Educar es lo mismo que poner un motor a una barca, hay que medir, pensar, equilibrar, y poner todo en marcha. Pero para eso, uno tiene que llevar en el alma un poco de marino, un poco de pirata, un poco de poeta, y un kilo y medio de paciencia concentrada. Pero es consolador soñar, mientras uno trabaja, que esa barca, ese niño, esa niña, irá muy lejos por el agua. Soñar que ese navío llevará nuestra carga de palabras hacia puertos distantes, hacia islas lejanas.
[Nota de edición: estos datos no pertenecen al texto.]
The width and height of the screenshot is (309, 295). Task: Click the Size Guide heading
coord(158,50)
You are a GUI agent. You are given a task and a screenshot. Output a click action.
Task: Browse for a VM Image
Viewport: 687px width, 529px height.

Gabriel Celaya

viernes, 3 de noviembre de 2017

AUNQUE PASÓ HALLOWEEN, SEGUIMOS TRABAJANDO EL MIEDO

Paula nos llevó a unos personajes muy chulos para decorar nuestra clase: Brujas, momias, monstruos, fantasmas, vampiros...
Jorge nos enseñó un teatrillo de sombras que hace algún tiempo nos había traído su mamá... Hasta ahora no nos había dado tiempo a sacarlo...
Y por último, por fin averiguamos donde había guardado Concha la bolsa con los marcapáginas de monstruos de Martín... Por cierto, chulísimos. Hoy los hemos llevado a casa junto con la letra monstruosa que nos regaló Alejandra.